### ESTRATTO DA LEGGERE
================
Per Dacrema, se la Russia si ritirasse davvero, la situazione si allineerebbe sulla “visione iraniana di uno stato debole e di milizie (filo-iraniane) forti che lo dominano: aspetto che è per motivi diversi contro gli interessi di molti attori internazionali che hanno visto finora nella Russia l’unico fattore in grado di contrastare questo scenario”. Però, aggiunge l’analista, “la capacità russa di controbilanciare l’Iran nel condizionare la soluzione finale del conflitto siriano si basa proprio sulla massiccia presenza in Siria. Per questo il fatto che la Russia dimostri (a più riprese) di avere fretta di dare un annuncio netto sul proprio ritiro non può che impensierire chi è preoccupato dalla presenza iraniana e rilassare invece il (non)alleato Teheran sul fatto che per ottenere i propri obiettivi è sufficiente avere ancora un po’ di pazienza”. Questo è un aspetto centrale per i futuri equilibri geopolitici regionali: tra l’Iran e i paesi del Golfo, guidati da Arabia Saudita ed Emirati Arabi, sta infatti salendo di livello il confronto, anche (o soprattutto) perché la Repubblica islamica ha acquisito più forza e influenza col procedere del conflitto siriano; e adesso che il regime è salvo, gli ayatollah stanno presentando il conto del sacrificio di sangue fatto per salvare Damasco.

PUTIN NON SI RITIRA DEL TUTTO

Sulla dichiarazione di Putin c’è anche da notare “che mette un po’ in dubbio l’aura di infallibilità e scaltrezza tattica che i commentatori internazionali sono usi conferire al presidente russo”, dice Dacrema: “È infatti almeno la terza volta che il Cremlino annuncia il ritiro dalla Siria. Già nella primavera del 2016, in un discorso con analoghi toni trionfalistici, Putin disse la stessa cosa. In realtà, come accade per il mission accomplished di George W. Bush in Iraq, a oggi sappiamo che sono morti più soldati russi da quella data che non prima”. In questi giorni Associated Press ha pubblicato un’importante inchiesta sulla presenza di migliaia di contractors russi in Siria. Si tratta di uomini di società private che operano nel settore della sicurezza, ingaggiate dal Cremlino per missioni al posto dei soldati regolari.
================
### DATI FORNITI
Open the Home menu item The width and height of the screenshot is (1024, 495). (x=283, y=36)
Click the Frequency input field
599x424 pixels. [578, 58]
================
Dall'estratto sul ritiro russo dalla Siria, riporti il passo che inizia con le parole contenenti "PUTIN NON SI" e termina con "dei soldati regolari.", sostituendovi "Cremlino" con "governo russo".

PUTIN NON SI RITIRA DEL TUTTO

Sulla dichiarazione di Putin c’è anche da notare “che mette un po’ in dubbio l’aura di infallibilità e scaltrezza tattica che i commentatori internazionali sono usi conferire al presidente russo”, dice Dacrema: “È infatti almeno la terza volta che il governo russo annuncia il ritiro dalla Siria. Già nella primavera del 2016, in un discorso con analoghi toni trionfalistici, Putin disse la stessa cosa. In realtà, come accade per il mission accomplished di George W. Bush in Iraq, a oggi sappiamo che sono morti più soldati russi da quella data che non prima”. In questi giorni Associated Press ha pubblicato un’importante inchiesta sulla presenza di migliaia di contractors russi in Siria. Si tratta di uomini di società private che operano nel settore della sicurezza, ingaggiate dal governo russo per missioni al posto dei soldati regolari.